REQUIRED ACTIONS:
1. Quote the pottery post word for word, everything from "Wednesday, June 25, 2025" down to "impatient I am?".
2. Put the lines of the records into a numbered list, everything from the line containing "What are the" down to the line containing "The height and", skipping any blank lines.

TEXT SHOWN:
* * * * * * *

Wednesday, June 25, 2025


This first photo is a pitcher that I made in my last pottery session.  It turned out much better than I thought it would and I love the colour.  It's not very big, not big enough to use as a jug, but maybe I'll put flowers in it, or just admire it.  Strangely enough, it also matches the colour of some of the pillows on the couch.



The next photo is a utensil holder that I'm working on.  It's quite large, which made it much harder to work on, and I used grass seed heads to decorate it.  I like how it's turning out.  I've been having problems with cracking, and spoke to my instructor.  She told me to cover it loosely with plastic and let it dry more slowly, so I'm doing that.  Have I mentioned how impatient I am?
 

I had made another larger pitcher, it was the size of a teapot,  but it cracked as it dried.  The beauty of clay is that you just smash it, and rehydrate it (as long as it hasn't been fired yet).  So I did that and haven't lost any clay.

* * * * * * *

RECORDS FOR THIS TASK:
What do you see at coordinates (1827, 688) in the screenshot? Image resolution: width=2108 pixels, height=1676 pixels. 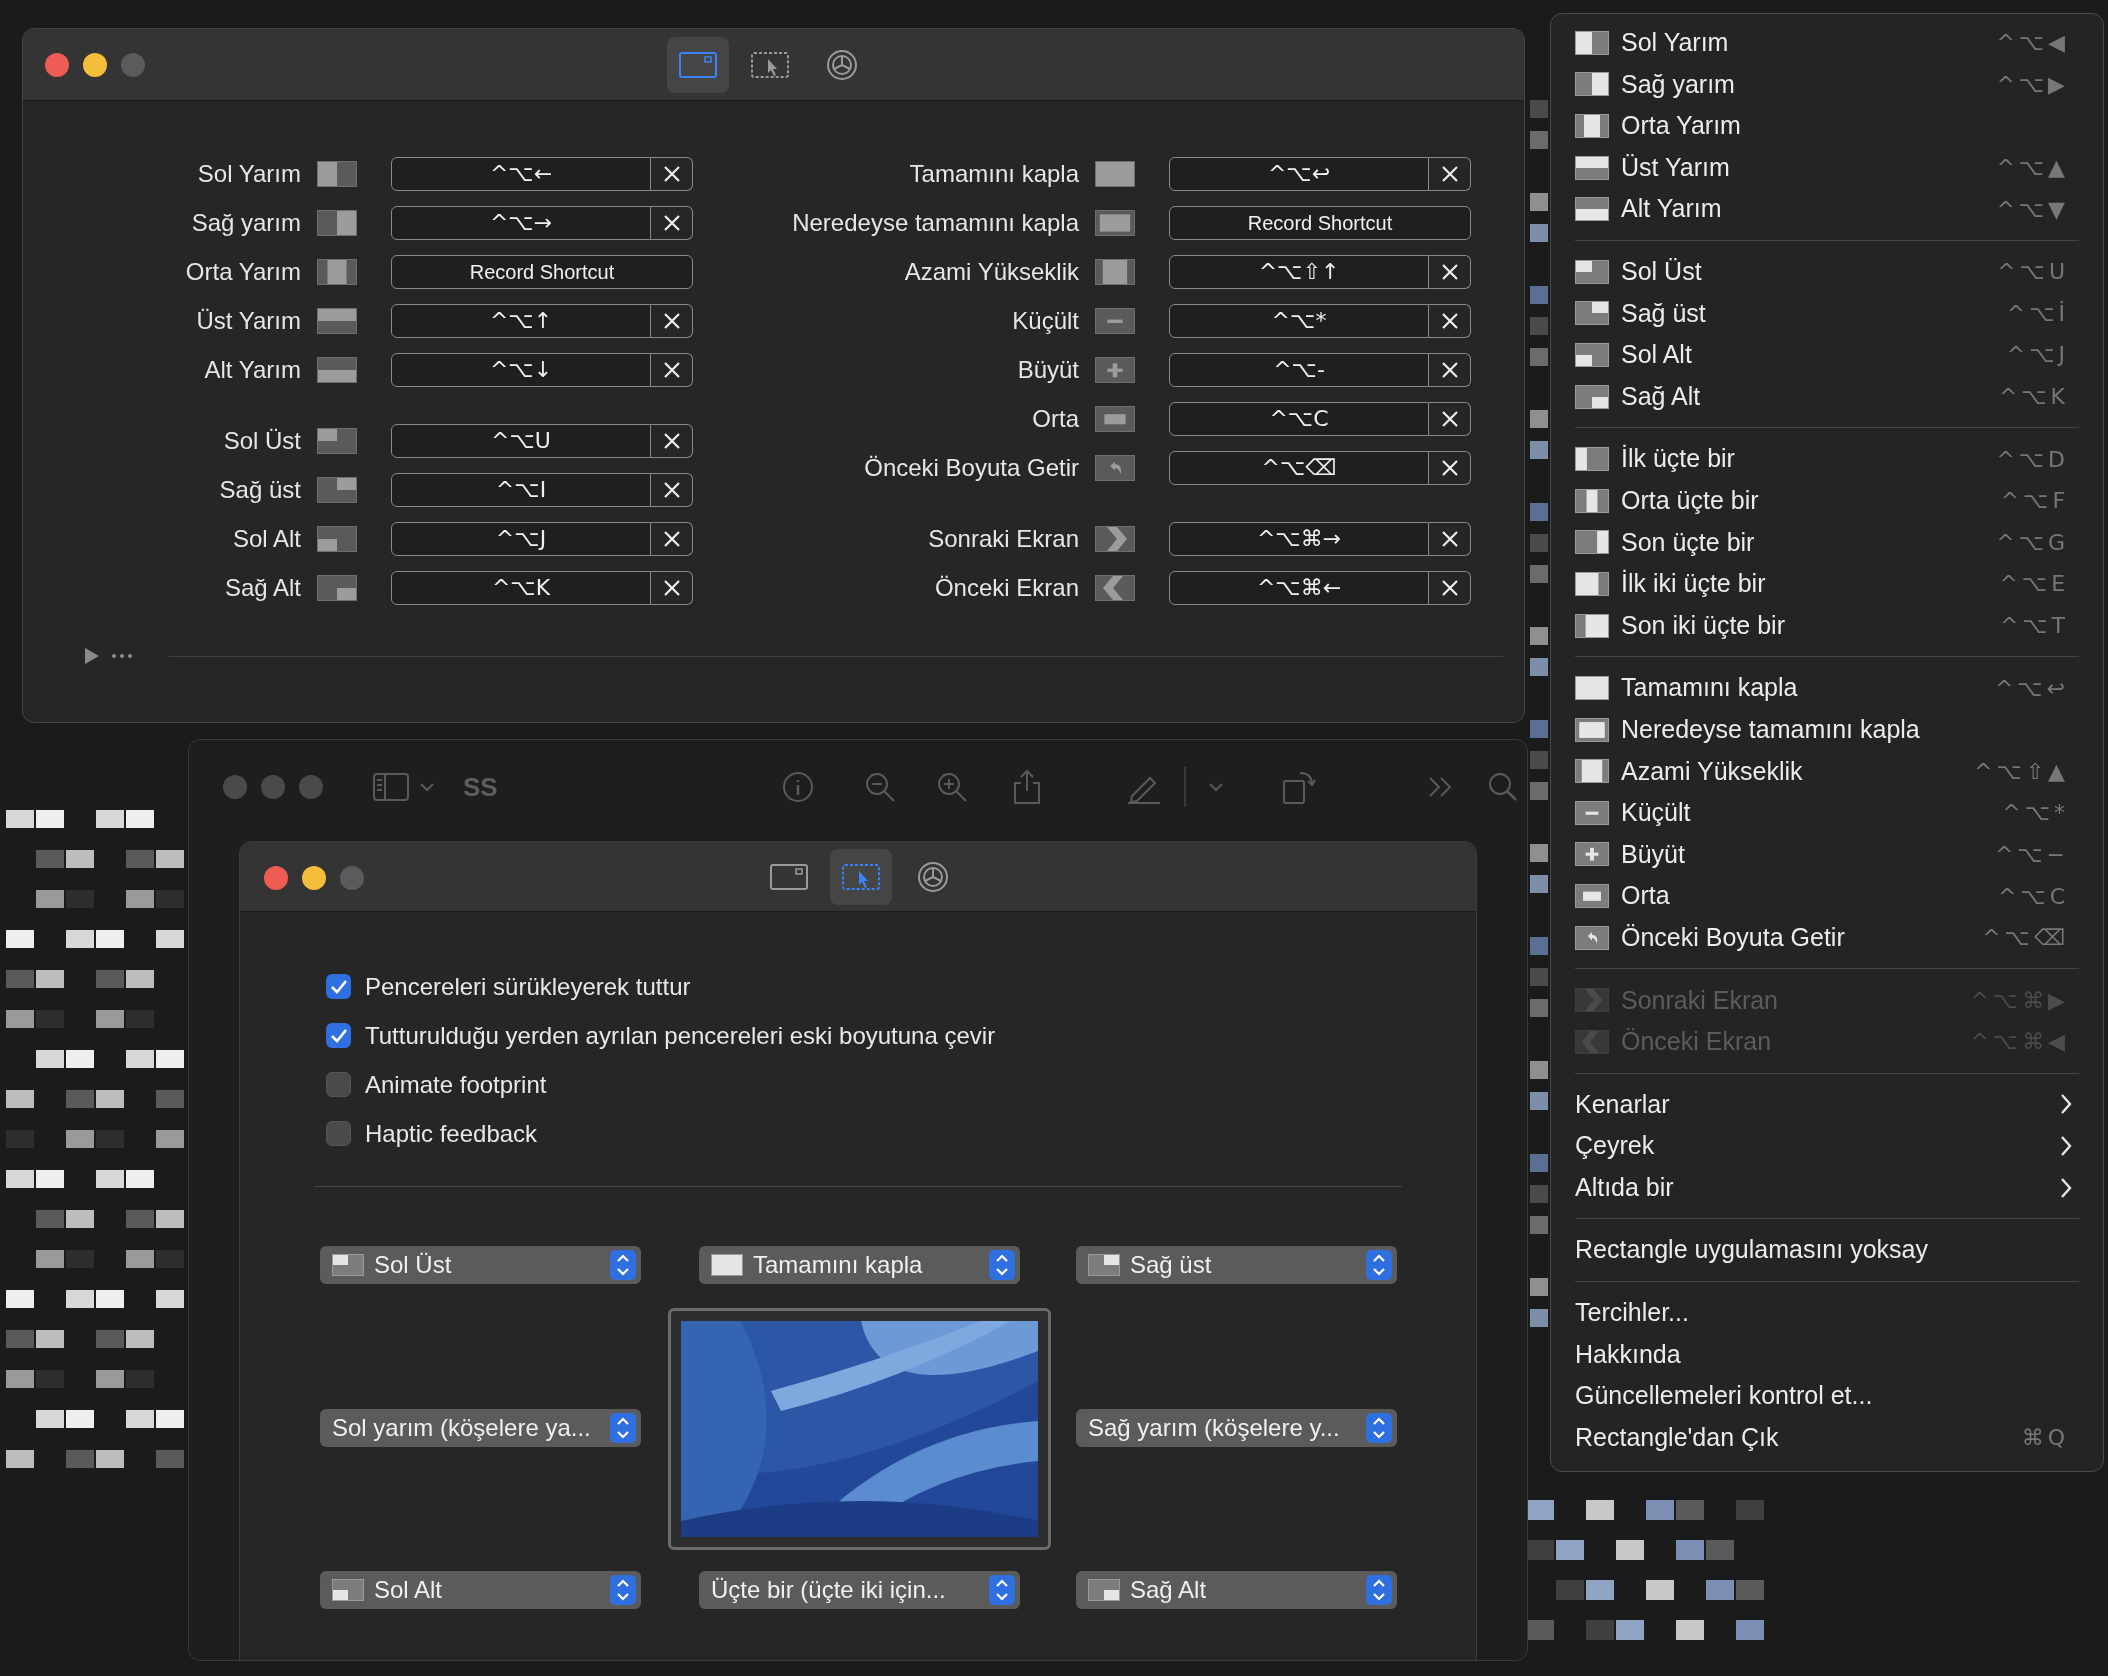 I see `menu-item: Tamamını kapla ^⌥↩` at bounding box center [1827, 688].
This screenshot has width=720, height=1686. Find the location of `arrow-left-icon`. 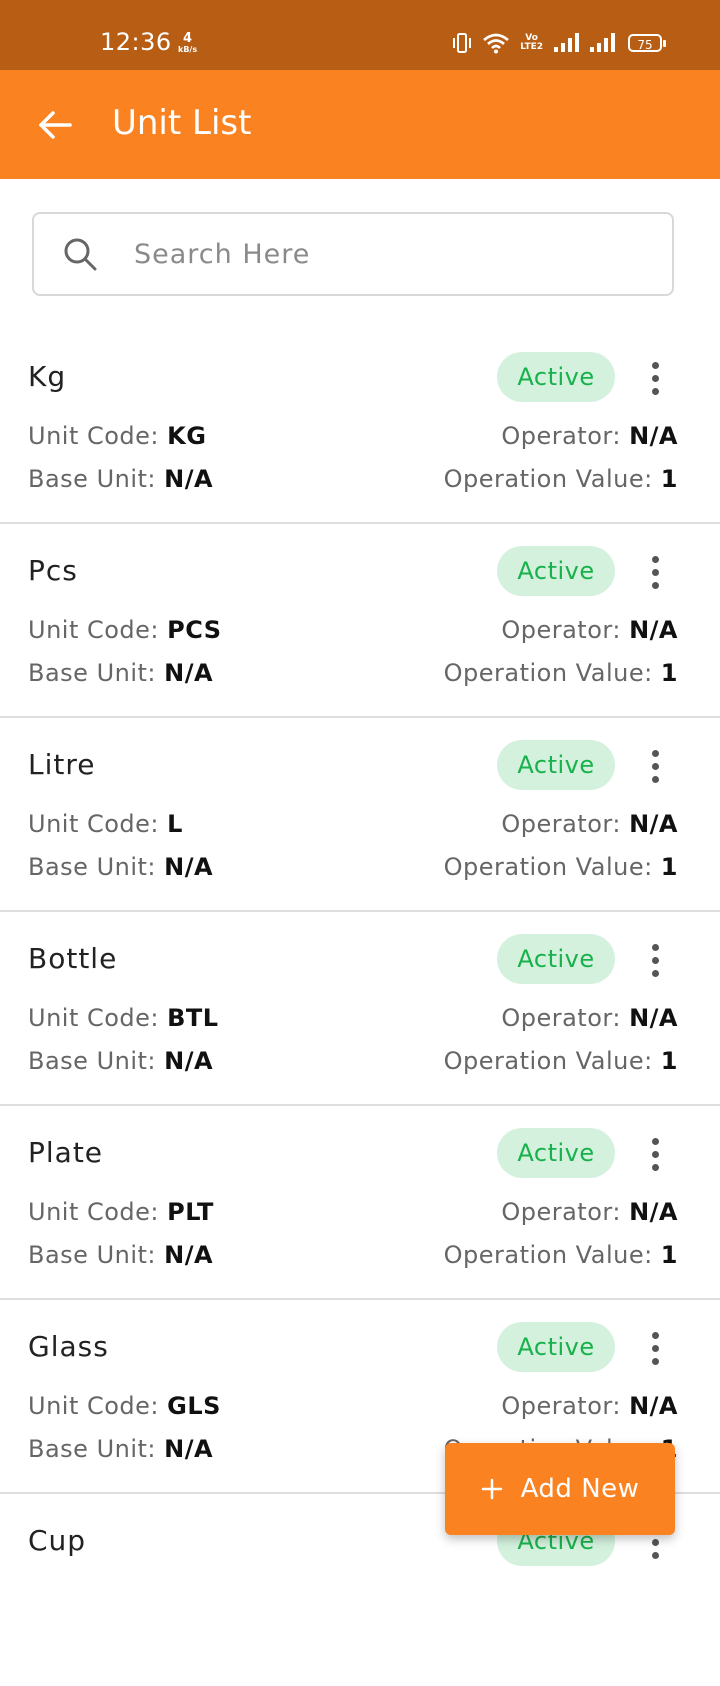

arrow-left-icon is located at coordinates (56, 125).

* * * * * * *

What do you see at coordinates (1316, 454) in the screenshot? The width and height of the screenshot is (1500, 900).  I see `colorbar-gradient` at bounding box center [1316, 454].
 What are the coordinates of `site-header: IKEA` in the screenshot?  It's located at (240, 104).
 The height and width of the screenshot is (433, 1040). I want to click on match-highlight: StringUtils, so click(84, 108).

* * * * * * *

ANSWERS FOR THE TASKS:
1.
Wednesday, June 25, 2025


This first photo is a pitcher that I made in my last pottery session.  It turned out much better than I thought it would and I love the colour.  It's not very big, not big enough to use as a jug, but maybe I'll put flowers in it, or just admire it.  Strangely enough, it also matches the colour of some of the pillows on the couch.



The next photo is a utensil holder that I'm working on.  It's quite large, which made it much harder to work on, and I used grass seed heads to decorate it.  I like how it's turning out.  I've been having problems with cracking, and spoke to my instructor.  She told me to cover it loosely with plastic and let it dry more slowly, so I'm doing that.  Have I mentioned how impatient I am?

2.
1.  What are the coordinates of `site-header: IKEA` in the screenshot?  It's located at (240, 104).
2.  The height and width of the screenshot is (433, 1040). I want to click on match-highlight: StringUtils, so click(84, 108).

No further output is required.